值得注意的是,诗人们提到假靥,往往指出它暗示了女性的微笑这一效果,说翠钿贴出的假靥“轻如笑”,说如星的金靥仿佛是“笑偎”在粉腮上。显然,这正是当时女性们贴假靥的追求所在,倒好像笑涡不懂人的心情,总是不自禁地非要显现在双腮上,仿佛甜美的笑影不甘心寂寞,时时地要从内心处浮起,温暖女性的脸颊。“暗娇妆靥笑,私语口脂香”(白居易《江南喜逢萧九彻因话长安旧游戏赠五十韵》),这两句诗最好地道出了假靥的风情,人不笑时,妆靥却使得人儿似乎在笑;人笑了,妆靥又来助笑,为女性的微笑更增添一番情态,就像这里这位女性“暗娇”时的模样。也正因为有了这样的情态,才有宋人吕胜己《虞美人》中描写菊花的词句:“尊前笑靥粲金钿”,形容怒放的黄色菊花,就像女性脸颊上人工的笑靥,流射着金钿的光华,形成熠熠的金色的微笑。这是一个灿烂的意象,也是一个意蕴微妙的意象,我们都应该看过黄菊花,不妨去体味这一比喻的妙意。

“翠钿贴靥轻如笑”,还写明了女性把人工假靥安置到脸上的方式:贴。王实甫《西厢记》第二本第三折中提到崔莺莺晨妆的情景,是:“则将指尖儿,轻轻的贴了钿窝。”“钿窝”是元代对假靥的叫法,因此,在这里同样也写明了“贴”假靥的这一具体方式。从一些记载中可以知道,唐代女性使用花钿,与今天使用邮票的方法差不多,在其背面刷上特制的胶液,然后把它们贴到脸上去。问题是,人是要活动的,而且是有表情的,于是,在人的活动中,在表情变化里,那贴上去的花钿不一定能很牢靠地依附在面庞上、鬓发上,有时不免就会剥落下来。于是,在当时的生活中就会出现这样的情景,在女性停留过的地方,会有她面上、发上的花钿不经意间掉落下来,四处飘坠。一旦人离去了,她的一点两韩式1.5分彩全天计划点花钿却会被遗留在原处,真像是女人有了大自然中花朵一样的本领,也会凋落下片片花瓣。“不知红药阑干曲,日暮何人落翠钿”,就是利用这一生活中可以见到的现象,创造了一个工笔重彩画般浓丽,却又暗含怅惘的意境:黄昏的红芍药花栏前,不知哪一个宫女的翠钿遗落到了泥地上,在五代西蜀的宫苑中,在喧闹过后渐渐降临的寂寥里。

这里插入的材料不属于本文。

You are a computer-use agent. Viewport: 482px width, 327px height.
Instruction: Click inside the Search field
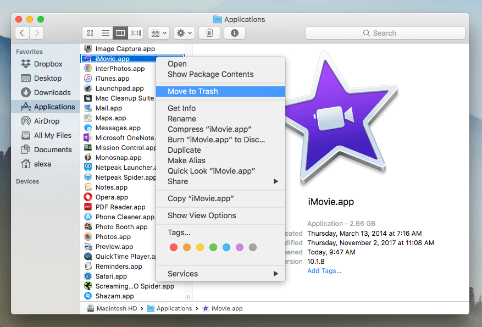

实际上,从女性身上飘落的花钿,给予唐代男女诗人强烈的印象,使得他们屡屡将之作为一种意象入诗,“谢娥行处落金钿”就是对这一意象运用的一个例子。作为花钿的一种,笑靥无论多么亲昵地依偎在女性唇边,有时也不免无声掉落,随风飘坠,遭到捐弃遗忘的命运。因此,韦庄用“西子去时遗笑靥”来形容落花,并不是出于凭空而来的灵感,而是得自于现实的真实。如果生活在唐代,就真的会看到,一位女性已经离去,不知归向哪里,却在身后遗落下了她的笑靥,遗落下了关于她的笑容的暗示,或者说,遗落下了微笑的蝉蜕。